What the task requires – Reproduce every line below exactly as written; do not include the images.

Supplied records –
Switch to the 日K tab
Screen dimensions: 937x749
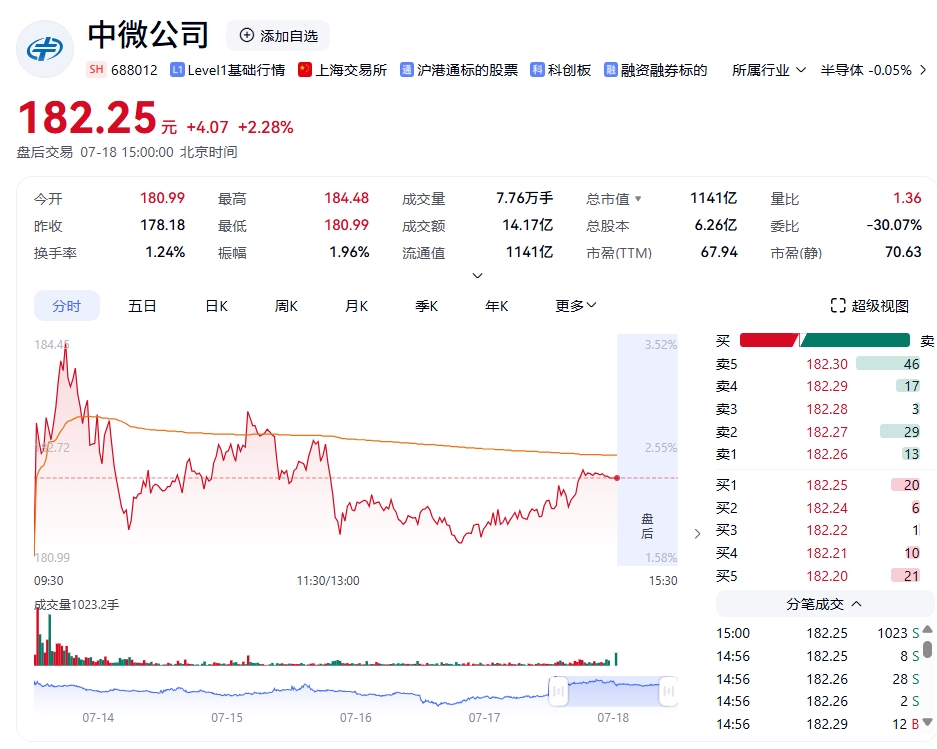tap(216, 306)
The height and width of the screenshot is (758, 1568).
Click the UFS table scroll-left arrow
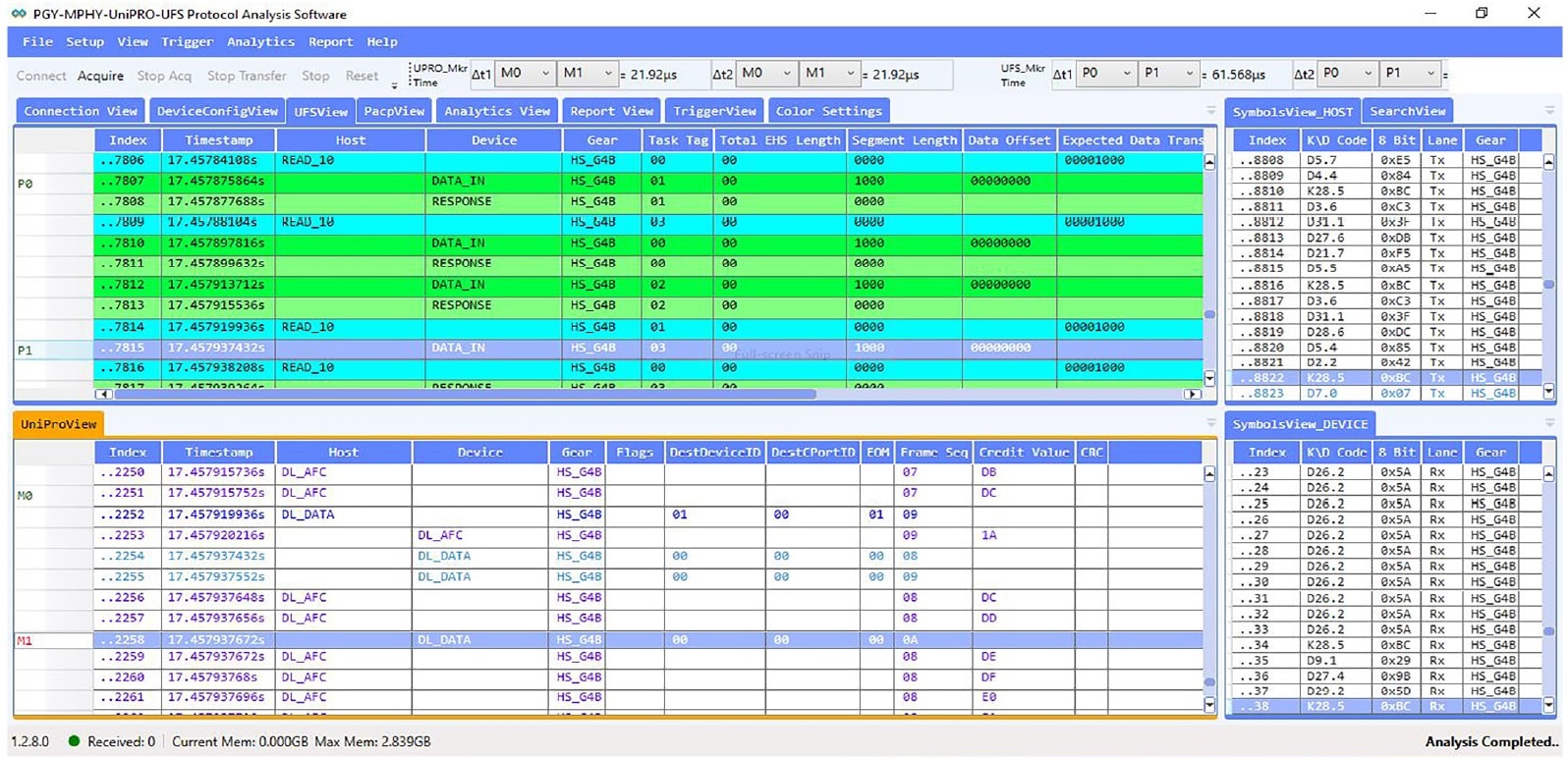point(102,394)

Written response –
Switch to the 日K tab
Screen dimensions: 937x749
tap(216, 306)
The height and width of the screenshot is (758, 1568).
Click the UFS table scroll-left arrow
point(102,394)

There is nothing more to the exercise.